Types of Debt

There are two types of consumer debt, installment and revolving.

Installment Debt

Installment debt has a finite term, interest rate, and set amount. All the funds are delivered at the time of inception (when the loan begins).

Installment debt has three components:

  • Fixed term
  • Interest rate
  • Principal balance
The funds for installment debt are “front loaded” which mean you get the entire funds transferred to you once the transaction closes. Whereas, revolving debt you only borrow what you need when you need it.
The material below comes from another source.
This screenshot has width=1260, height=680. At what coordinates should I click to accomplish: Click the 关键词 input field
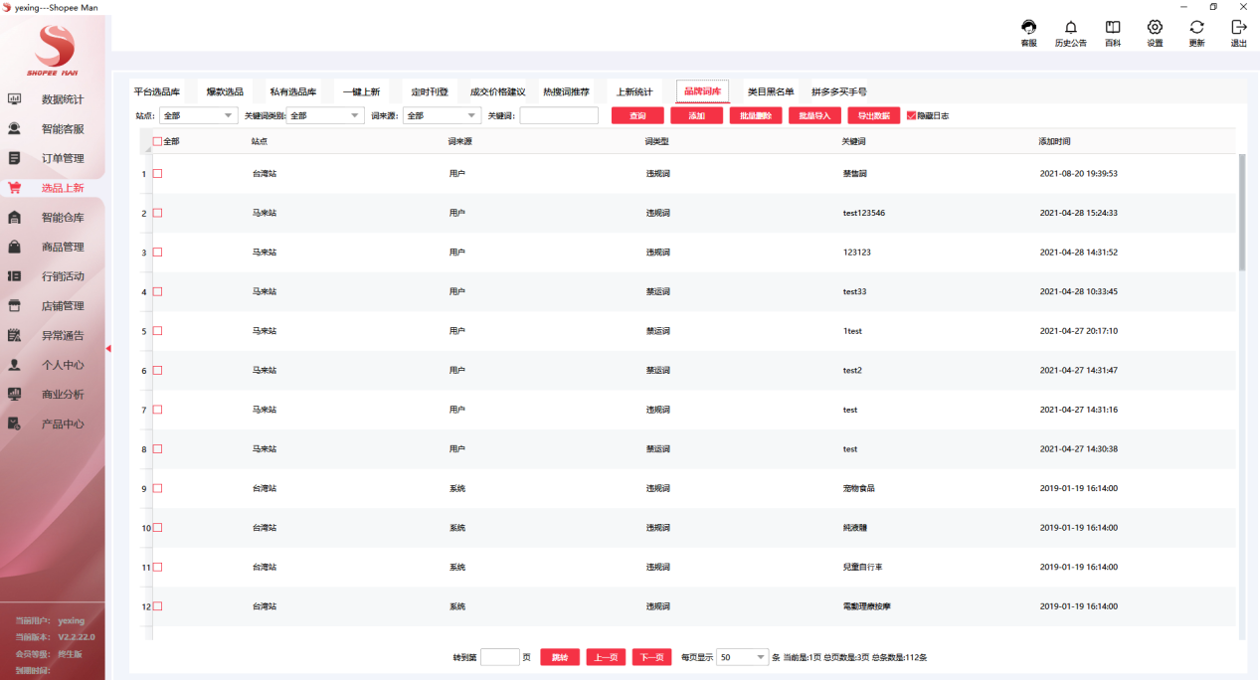coord(559,116)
Assuming the loan is not an interest only mortgage, you would make both principal and interest payments every month until you either refinance the note or pay the note off in its entirety.

Examples of installment debt:

  • Mortgage
  • Home equity loan
  • Car loan
  • Student loan

*NOTE: Always ask the loan officer to confirm if there are any pre-payment or principal payment reduction penalties. Pre-payment penalties are not always disclosed upfront and you won’t find out until you try to pay off the loan early or refinance it.


Revolving Debt

Revolving Debt has an interest rate and maximum limit amount. You may pay the minimum payment the bank requires, pay the minimum payment plus more if you can, or you may pay the full balance. You always want to confirm if there is an annual fee for a credit card.  Also, be aware of introductory offers;  some banks will initially offer very low interest rates for a specified amount of time and then the rate increases; this means you’ll be paying more that you were initially.  You will want to know the terms of the rate adjustments so you are prepared for the rate increase.

Revolving debt includes:

  • Credit cards
  • Home equity lines of credit
  • Some fitness memberships
  • Technology devices

Typically, you need to make the minimum payment which is the interest on the outstanding balance. Wise savers pay their balances in there entirety monthly. Also, down the road when you are applying for a mortgage you may not be able to pay off revolving debt to qualify whereas you can payoff installment debt to qualify.


Debt Preparation and Monthly Payments

Reference your budget, particularly the payments you make monthly, such as credit cards, membership fees, organizations, car payments, student loans, etc. Create a spreadsheet with a line item for each one, and include the lender, starting balance, monthly payment, outstanding balance, and interest rate.  Whichever lender has the highest interest rate is one to target for paying extra each month; this is your additional money/earnings that should go towards principal payment reduction, which will lower the total  interest you may owe over time.  Keep this spreadsheet updated monthly. 

Here’s an example of the power of principal payment reduction: If you make one extra principal and interest payment per year on a 30 year mortgage, you eliminate almost 8 years of interest over the life of the loan! Huge savings.   My advice to those who are on commission or in heavily bonused positions is to take the longest term available on installment debt, assuming you have the discipline to prepay the debt and there are no prepayment penalties.  This keeps your payments low during times you’re not receiving commissions or bonuses, yet allows you to pay more when the commission or bonus check arrives.  Ditto with college loans.  Extend the term for the longest time as more debt/expenses may occur during this phase of life.  Cash is king in this period.  Car payments, rent or mortgages, and family planning are all very typical while you’re still paying off college loans.  I’ve seen doctors take out short term student loans to pay for medical school which ultimately disqualified them from buying a home because their monthly school loan obligation was too high to qualify for a mortgage! 

Essentially, I can’t overemphasize the importance of proper financial planning as a strategy to attain your goals and maintain a lifestyle that is best fit to your financial means. Note: My advice about extending loan terms may not pertain to everyone, but when starting out of college, building savings will help you more than paying down debt. Savings will give you options for larger purchases such as a home or car, or pay down unnecessarily high credit card debt.  Make no mistake,  debt will enter your life. Just be prepared to successfully manage those payments with the options you can create for yourself with savings.